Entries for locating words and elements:
— START —
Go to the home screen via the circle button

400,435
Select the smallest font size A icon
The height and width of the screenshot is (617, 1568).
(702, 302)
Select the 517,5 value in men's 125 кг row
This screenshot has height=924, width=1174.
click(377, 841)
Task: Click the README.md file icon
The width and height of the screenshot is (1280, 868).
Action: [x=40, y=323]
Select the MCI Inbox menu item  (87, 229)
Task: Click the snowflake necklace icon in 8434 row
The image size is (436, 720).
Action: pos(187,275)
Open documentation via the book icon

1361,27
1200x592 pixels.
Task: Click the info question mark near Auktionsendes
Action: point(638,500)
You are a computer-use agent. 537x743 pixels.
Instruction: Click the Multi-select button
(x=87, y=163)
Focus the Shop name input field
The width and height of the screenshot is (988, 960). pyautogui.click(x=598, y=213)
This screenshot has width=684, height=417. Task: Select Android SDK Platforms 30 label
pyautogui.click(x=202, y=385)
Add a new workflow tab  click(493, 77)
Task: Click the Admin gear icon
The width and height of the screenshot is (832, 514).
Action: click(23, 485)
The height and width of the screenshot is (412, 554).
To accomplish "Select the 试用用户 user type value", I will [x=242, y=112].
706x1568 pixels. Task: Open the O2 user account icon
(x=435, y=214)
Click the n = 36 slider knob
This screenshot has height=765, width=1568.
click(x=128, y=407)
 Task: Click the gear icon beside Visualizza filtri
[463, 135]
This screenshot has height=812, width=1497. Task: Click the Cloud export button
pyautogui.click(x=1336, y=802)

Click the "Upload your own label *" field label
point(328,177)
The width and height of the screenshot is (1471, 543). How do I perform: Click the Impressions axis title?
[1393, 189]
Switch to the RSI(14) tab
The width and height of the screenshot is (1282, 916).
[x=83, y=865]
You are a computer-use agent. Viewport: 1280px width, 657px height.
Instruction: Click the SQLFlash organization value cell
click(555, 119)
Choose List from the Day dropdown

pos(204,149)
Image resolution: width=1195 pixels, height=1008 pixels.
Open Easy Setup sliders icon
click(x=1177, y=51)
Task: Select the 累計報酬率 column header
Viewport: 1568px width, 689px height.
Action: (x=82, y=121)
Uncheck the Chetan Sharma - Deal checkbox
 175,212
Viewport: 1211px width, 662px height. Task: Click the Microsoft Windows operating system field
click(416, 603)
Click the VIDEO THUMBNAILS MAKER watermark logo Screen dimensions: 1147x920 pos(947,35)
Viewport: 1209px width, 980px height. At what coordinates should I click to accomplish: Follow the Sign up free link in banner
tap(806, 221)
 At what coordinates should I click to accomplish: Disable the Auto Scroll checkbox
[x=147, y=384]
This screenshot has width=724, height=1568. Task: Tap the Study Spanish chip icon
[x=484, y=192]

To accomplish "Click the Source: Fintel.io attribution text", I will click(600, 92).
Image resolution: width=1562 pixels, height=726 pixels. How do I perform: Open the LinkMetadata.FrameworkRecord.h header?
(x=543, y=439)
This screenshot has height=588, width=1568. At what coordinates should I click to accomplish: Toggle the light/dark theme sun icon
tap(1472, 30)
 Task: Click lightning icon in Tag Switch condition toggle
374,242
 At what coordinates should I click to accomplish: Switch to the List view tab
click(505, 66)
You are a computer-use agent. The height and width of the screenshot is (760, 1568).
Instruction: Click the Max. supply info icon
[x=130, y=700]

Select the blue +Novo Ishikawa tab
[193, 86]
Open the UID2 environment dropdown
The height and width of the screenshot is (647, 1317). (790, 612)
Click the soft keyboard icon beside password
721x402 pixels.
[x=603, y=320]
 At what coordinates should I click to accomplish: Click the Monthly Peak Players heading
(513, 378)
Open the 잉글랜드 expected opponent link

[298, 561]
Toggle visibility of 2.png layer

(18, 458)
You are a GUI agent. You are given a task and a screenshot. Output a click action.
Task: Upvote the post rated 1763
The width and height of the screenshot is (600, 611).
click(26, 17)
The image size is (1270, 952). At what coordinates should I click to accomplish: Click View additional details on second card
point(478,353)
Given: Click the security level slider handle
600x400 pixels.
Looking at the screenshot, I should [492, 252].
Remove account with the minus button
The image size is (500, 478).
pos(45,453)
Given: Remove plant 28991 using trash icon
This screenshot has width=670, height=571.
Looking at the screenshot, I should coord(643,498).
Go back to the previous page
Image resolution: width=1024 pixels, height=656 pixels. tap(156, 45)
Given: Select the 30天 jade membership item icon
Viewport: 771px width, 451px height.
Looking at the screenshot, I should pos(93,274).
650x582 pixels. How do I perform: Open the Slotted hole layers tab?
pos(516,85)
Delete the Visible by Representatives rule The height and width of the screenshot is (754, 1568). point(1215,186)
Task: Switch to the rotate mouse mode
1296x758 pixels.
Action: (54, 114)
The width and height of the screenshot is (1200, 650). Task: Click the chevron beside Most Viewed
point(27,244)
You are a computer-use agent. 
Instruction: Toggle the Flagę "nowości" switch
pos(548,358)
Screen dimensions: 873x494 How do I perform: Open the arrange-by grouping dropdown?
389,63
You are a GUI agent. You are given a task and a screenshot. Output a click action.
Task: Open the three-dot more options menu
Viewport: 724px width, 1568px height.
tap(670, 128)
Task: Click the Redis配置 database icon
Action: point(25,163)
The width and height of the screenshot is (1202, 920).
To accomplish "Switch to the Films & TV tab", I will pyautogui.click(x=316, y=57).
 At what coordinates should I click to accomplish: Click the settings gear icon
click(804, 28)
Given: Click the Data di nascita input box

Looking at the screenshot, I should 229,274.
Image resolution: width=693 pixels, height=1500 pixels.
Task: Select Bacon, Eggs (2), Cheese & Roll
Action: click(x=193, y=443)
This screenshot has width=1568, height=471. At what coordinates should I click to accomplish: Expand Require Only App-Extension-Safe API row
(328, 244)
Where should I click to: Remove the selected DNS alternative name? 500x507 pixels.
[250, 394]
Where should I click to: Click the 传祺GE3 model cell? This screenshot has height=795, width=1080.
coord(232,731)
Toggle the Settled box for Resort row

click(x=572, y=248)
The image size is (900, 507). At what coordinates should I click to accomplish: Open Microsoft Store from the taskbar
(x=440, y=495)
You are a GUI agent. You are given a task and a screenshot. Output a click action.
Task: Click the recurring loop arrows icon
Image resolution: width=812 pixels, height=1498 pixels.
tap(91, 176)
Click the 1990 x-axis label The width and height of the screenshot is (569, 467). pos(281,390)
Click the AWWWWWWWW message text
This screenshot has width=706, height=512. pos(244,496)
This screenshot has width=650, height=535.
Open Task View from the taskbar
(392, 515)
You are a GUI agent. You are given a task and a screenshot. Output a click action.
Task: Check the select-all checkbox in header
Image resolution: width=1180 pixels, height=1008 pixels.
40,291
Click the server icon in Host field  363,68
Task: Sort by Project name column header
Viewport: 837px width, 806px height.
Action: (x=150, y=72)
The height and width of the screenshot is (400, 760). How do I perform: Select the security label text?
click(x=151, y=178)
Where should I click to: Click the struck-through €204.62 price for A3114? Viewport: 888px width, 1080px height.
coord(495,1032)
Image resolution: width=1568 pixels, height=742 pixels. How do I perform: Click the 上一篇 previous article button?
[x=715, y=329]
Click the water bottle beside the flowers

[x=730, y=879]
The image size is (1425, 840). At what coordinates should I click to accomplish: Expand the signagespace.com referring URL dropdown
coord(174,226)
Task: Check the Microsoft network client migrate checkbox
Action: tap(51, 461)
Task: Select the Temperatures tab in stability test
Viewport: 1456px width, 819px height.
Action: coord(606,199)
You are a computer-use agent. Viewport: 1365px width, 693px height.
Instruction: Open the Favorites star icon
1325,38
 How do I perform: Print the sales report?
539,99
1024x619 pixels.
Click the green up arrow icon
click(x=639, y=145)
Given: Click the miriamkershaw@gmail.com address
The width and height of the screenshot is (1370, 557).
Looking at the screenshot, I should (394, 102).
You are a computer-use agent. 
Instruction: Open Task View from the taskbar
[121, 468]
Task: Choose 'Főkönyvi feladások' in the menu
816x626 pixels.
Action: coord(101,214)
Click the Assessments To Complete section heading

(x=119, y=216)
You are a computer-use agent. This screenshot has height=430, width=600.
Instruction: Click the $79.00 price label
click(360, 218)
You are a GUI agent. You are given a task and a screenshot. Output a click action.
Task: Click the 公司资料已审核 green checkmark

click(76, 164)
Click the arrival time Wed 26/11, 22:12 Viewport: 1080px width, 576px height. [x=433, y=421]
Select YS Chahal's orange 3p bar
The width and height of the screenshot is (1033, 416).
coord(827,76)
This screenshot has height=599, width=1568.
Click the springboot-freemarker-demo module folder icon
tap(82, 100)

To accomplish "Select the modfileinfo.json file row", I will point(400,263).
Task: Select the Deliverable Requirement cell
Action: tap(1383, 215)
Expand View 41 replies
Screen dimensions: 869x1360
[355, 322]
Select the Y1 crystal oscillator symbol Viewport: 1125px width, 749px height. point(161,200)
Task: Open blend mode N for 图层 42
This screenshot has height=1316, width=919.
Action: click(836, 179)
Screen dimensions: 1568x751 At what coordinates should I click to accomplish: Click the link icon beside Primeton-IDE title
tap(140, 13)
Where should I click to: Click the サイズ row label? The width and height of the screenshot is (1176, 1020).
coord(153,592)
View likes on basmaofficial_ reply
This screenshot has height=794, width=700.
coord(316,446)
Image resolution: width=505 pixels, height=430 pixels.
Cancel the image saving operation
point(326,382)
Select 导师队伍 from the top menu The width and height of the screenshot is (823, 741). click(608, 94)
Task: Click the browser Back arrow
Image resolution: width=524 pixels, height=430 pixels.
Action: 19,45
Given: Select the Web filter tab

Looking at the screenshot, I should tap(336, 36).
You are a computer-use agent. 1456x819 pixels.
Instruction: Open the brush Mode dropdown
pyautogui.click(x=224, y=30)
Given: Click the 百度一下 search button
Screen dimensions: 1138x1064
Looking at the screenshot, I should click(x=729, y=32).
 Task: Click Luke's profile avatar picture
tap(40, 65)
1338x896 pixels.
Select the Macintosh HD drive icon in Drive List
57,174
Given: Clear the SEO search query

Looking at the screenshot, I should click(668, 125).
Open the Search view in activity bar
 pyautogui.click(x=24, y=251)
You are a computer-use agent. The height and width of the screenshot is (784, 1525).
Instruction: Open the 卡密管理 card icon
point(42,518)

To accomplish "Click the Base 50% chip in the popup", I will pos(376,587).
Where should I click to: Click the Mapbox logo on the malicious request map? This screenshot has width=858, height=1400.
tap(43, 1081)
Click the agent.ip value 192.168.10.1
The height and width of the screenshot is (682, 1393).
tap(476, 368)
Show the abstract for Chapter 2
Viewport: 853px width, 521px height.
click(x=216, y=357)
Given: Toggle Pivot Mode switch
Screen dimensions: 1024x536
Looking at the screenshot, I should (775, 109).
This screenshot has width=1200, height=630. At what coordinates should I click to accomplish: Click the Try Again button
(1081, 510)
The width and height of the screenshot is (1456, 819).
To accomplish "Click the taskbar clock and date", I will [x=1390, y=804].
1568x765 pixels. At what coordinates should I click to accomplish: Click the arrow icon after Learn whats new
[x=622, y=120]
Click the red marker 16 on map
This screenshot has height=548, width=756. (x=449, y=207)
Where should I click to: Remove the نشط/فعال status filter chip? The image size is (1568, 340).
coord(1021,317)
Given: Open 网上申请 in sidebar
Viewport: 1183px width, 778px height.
— END —
### Stated problem
Please reproduce everything from the line with "Where should I click to: Remove the نشط/فعال" through the end of the entries, shifting each coordinate in the answers by -126.

### Full response
Where should I click to: Remove the نشط/فعال status filter chip? The image size is (1568, 340).
coord(895,191)
Given: Open 网上申请 in sidebar
Viewport: 1183px width, 778px height.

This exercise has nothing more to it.